My newborn daughter is asleep in her swing. She sometimes does this, sleeping from ten in the morning till about two in the afternoon, a time I think of as the “hours of sanity.” If she did it consistently, that would really be something.
If I could actually plan for it, I could set the time aside for various projects. Things I've been meaning to do, things I've been neglecting. I could watch a movie on Netflix, maybe.
But it's not consistent. Sometimes her nap is from eight until three, followed by another one from six until eleven. Sometimes she only naps for a half an hour. Sometimes she doesn't nap at all, staring out at the world with a disgruntled expression or just plain screaming her lungs out for five straight hours.

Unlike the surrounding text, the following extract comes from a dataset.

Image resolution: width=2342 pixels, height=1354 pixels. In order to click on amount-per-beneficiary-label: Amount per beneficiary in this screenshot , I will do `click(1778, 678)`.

Sometimes she will not scream, but only if I entertain her. If the quality of the entertainment is just barely acceptable, which is the most I can hope for, she will fix me with a vaguely nauseated expression and allow me to bounce her on my knee or pretend she's flying. She'll sigh occasionally just to let me know that she is only tolerating this rather than truly enjoying it.
If the quality of the entertainment is not acceptable, she will give me a dirty look, a terrible guilt-tripping “how could you?” expression. And then the screaming will resume. That is why I am spending only half of my brain power actually writing this blog post. I am using the other half to beam her a psychic message:
“Stay asleep. Stay asleep. Please, baby, stay asleep.”